#### Brief
From the line that contains "[日本国民年金保险料免除与缴纳猶予申请指南] (747, 307)" down to the final line of the listing below, set down every line exactly, both ends included, and drop the pictures.

#### Input for this task
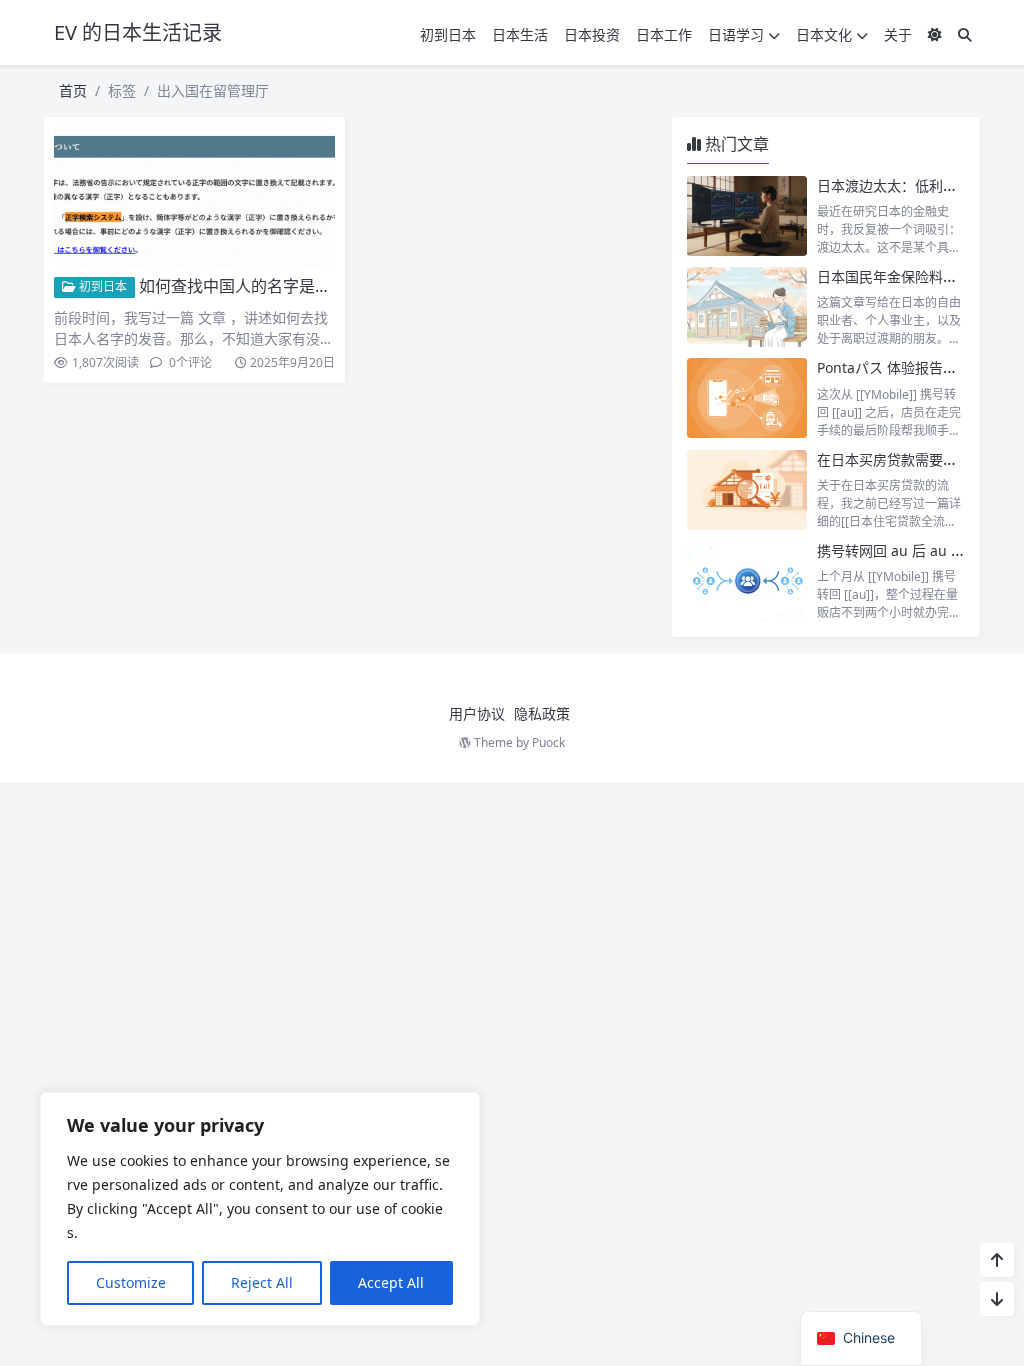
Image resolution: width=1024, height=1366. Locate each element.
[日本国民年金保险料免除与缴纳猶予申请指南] (747, 307)
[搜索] (965, 34)
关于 (898, 34)
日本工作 (664, 34)
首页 (73, 90)
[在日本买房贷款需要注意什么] (747, 490)
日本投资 (592, 34)
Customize (131, 1282)
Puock (548, 742)
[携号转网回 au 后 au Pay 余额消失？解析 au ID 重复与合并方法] (747, 581)
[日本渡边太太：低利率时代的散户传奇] (747, 216)
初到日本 (448, 34)
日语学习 (736, 34)
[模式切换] (935, 34)
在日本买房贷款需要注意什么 (908, 459)
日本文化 (824, 34)
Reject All (262, 1282)
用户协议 (477, 713)
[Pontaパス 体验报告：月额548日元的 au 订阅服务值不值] (747, 398)
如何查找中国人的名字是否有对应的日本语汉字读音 (323, 286)
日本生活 (520, 34)
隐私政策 (542, 713)
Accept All (391, 1282)
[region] (260, 1209)
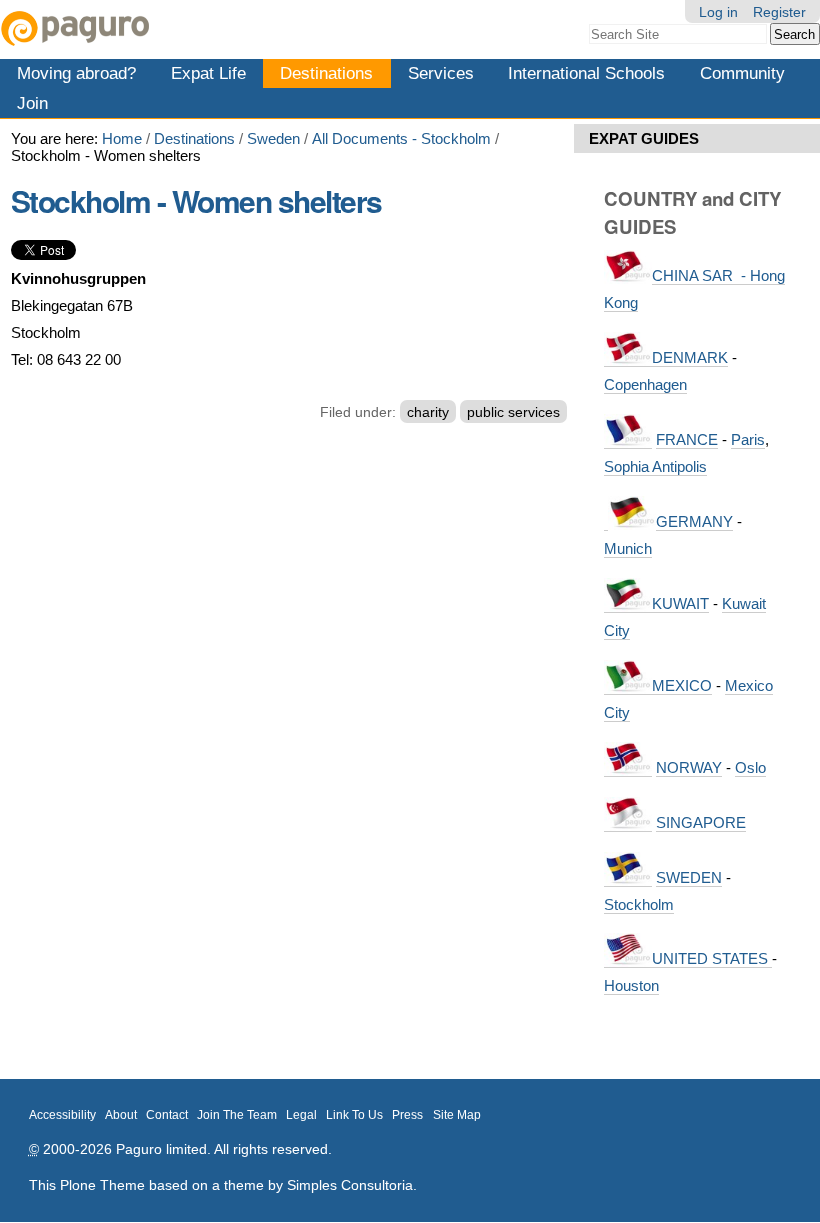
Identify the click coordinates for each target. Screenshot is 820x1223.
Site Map (457, 1115)
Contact (167, 1115)
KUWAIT (680, 603)
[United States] (628, 959)
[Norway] (628, 768)
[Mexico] (628, 686)
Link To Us (354, 1115)
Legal (301, 1115)
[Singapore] (628, 823)
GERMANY (694, 521)
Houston (631, 985)
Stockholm (639, 904)
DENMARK (690, 357)
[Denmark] (628, 358)
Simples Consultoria (350, 1185)
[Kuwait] (628, 604)
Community (742, 73)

#### Task result
[日本国民年金保险料免除与缴纳猶予申请指南] (747, 307)
[搜索] (965, 34)
关于 (898, 34)
日本工作 (664, 34)
首页 (73, 90)
[在日本买房贷款需要注意什么] (747, 490)
日本投资 (592, 34)
Customize (131, 1282)
Puock (548, 742)
[携号转网回 au 后 au Pay 余额消失？解析 au ID 重复与合并方法] (747, 581)
[日本渡边太太：低利率时代的散户传奇] (747, 216)
初到日本 (448, 34)
日语学习 (736, 34)
[模式切换] (935, 34)
在日本买房贷款需要注意什么 (908, 459)
日本文化 (824, 34)
Reject All (262, 1282)
用户协议 (477, 713)
[Pontaパス 体验报告：月额548日元的 au 订阅服务值不值] (747, 398)
如何查找中国人的名字是否有对应的日本语汉字读音 (323, 286)
日本生活 (520, 34)
隐私政策 (542, 713)
Accept All (391, 1282)
[region] (260, 1209)
Identify the click coordinates for each target. Screenshot is 820x1223.
Site Map (457, 1115)
Contact (167, 1115)
KUWAIT (680, 603)
[United States] (628, 959)
[Norway] (628, 768)
[Mexico] (628, 686)
Link To Us (354, 1115)
Legal (301, 1115)
[Singapore] (628, 823)
GERMANY (694, 521)
Houston (631, 985)
Stockholm (639, 904)
DENMARK (690, 357)
[Denmark] (628, 358)
Simples Consultoria (350, 1185)
[Kuwait] (628, 604)
Community (742, 73)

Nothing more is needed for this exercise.